The use of TLS (Transport Layer Security) encryption in emails allow sensitive information to be sent securely through the open and inherently unsecure Internet. Financial institutions, healthcare providers, law firms, or regulated industries are example entities that need or is required to use encryption. They would have information to send or receive via email that needs to be protected from unauthorized disclosure (e.g., eavesdropping). The use of TLS encryption provides the mechanism to accomplish this. But how can one confirm TLS encryption was used in the delivery of an email message? This is were email message headers can help. Every email that is sent has a log of how it was delivered, along with a variety of other information (such as date and time sent, sender information, and recipient information).
For our purpose, the header we are interested in is the Received header. When you send an email, it is often relayed from one email server to another until is reaches the recipient. Email servers that relay your message, also called hops, record details about its handling of your email in the message header. It includes information about its hostname, IP address, and whether encryption was employed for the delivery of your email.
There are two ways to check to see if an email was encrypted with TLS throughout its journey to the recipient's email box. The manual method involves inspection of the message header with your own eye. The other method is automated analysis using a tool. While using a tool to perform the analysis makes sense, it is important to have a general understanding on how to inspect message headers with your own eyes to identify the use of TLS.
Looking at the example message header below, we see that a few servers were involved in the delivery of this particular email.

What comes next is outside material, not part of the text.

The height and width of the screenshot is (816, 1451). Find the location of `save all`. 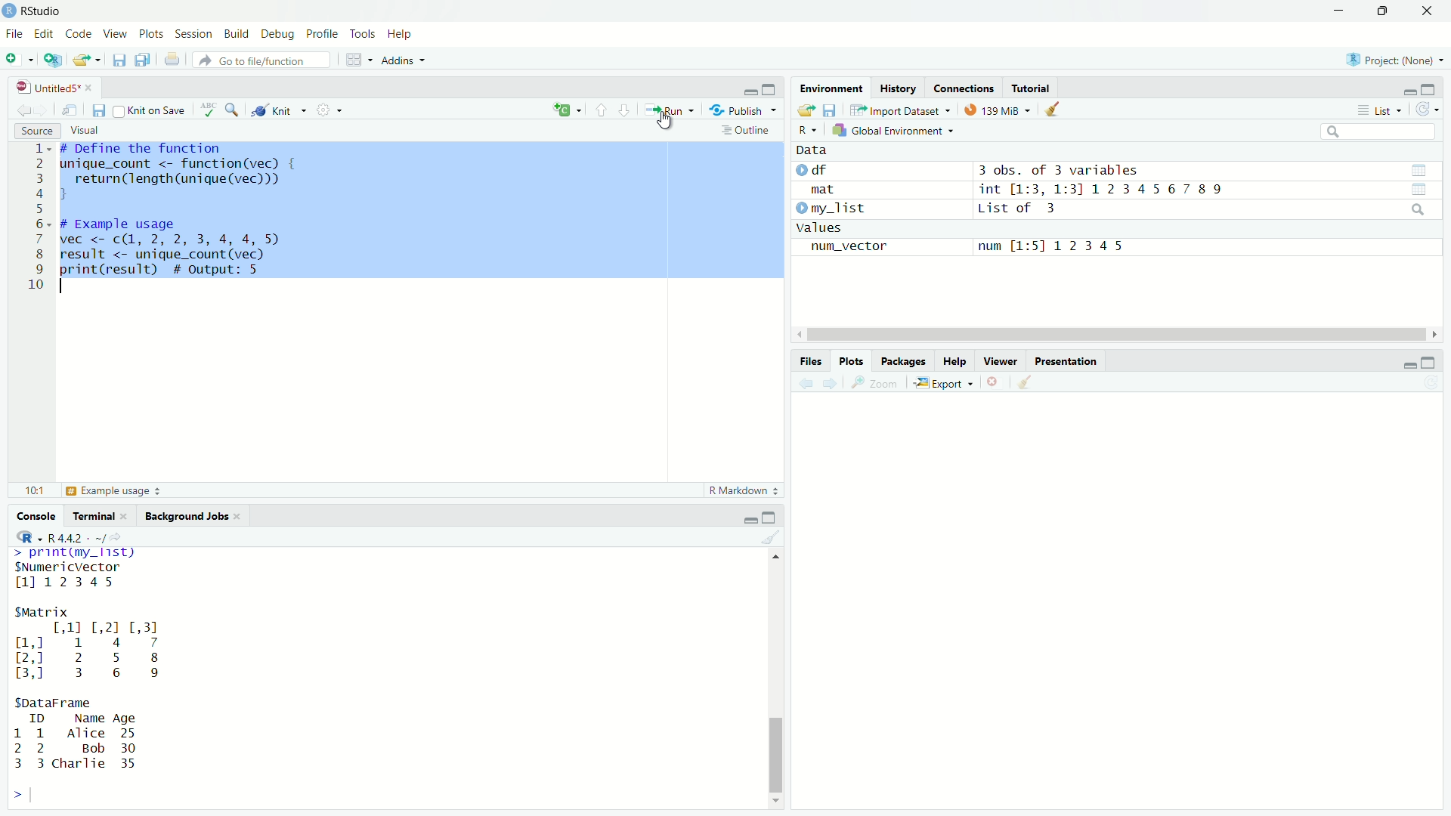

save all is located at coordinates (144, 60).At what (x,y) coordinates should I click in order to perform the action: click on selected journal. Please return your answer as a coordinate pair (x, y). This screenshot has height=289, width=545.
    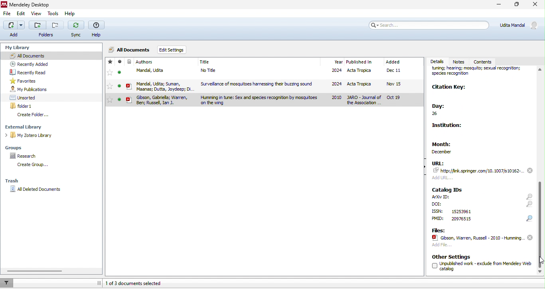
    Looking at the image, I should click on (264, 100).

Looking as each of the Received header, we can identify that TLS encryption (highlighted in yellow) was used by each server to secure the message throughout the journey of this email from the sender's email server to the recipient's. The Received headers all have a timestamp and it is read from the bottom to the top as this is the sequence of servers the email traveled through. It should be noted that other than the Received headers, all other headers can be forged. Thus, take the information you see with a grain of salt - particularly if your investigating whether an email is authentic.
Located at https://mha.azurewebsites.net/, the Microsoft Header Analyzer is easy to use. Simply paste your message headers into the textbox provided and click the Analyze headers button. In the example screenshot below, information about the use of TLS encryption neatly found on the last column, highlighted in yellow. This shows TLS encryption was employed throughout the email's journey as it was relayed from one server to the next. Unlike the raw message header, the Microsoft Header Analyzer neatly organize each Received header in its report from top to bottom.
It is important to know that many elements of an email header can be forged (also known as spoofed). Only the Received line and lines beginning with X are to be trusted with high confidence.
The use of TLS, and Enforced TLS in a lot of cases now, is becoming more and more common. Cyber criminals are continually trying to intercept and read other people's emails with malicious intent. Sometimes it is for some financial gain, other times it may be to steal someone's identity. Regardless, if you work for a company that sends or received sensitive information by email (such as corporate research information or trade secrets, patient health information (HIPAA), or customer's personally identifiable information (PII), it is highly recommended that you employ TLS. Many email providers are moving towards supporting TLS. If yours does not, you can either move to another email service provider that does, or look into supplementing your existing email solution with a third-party secure email providers.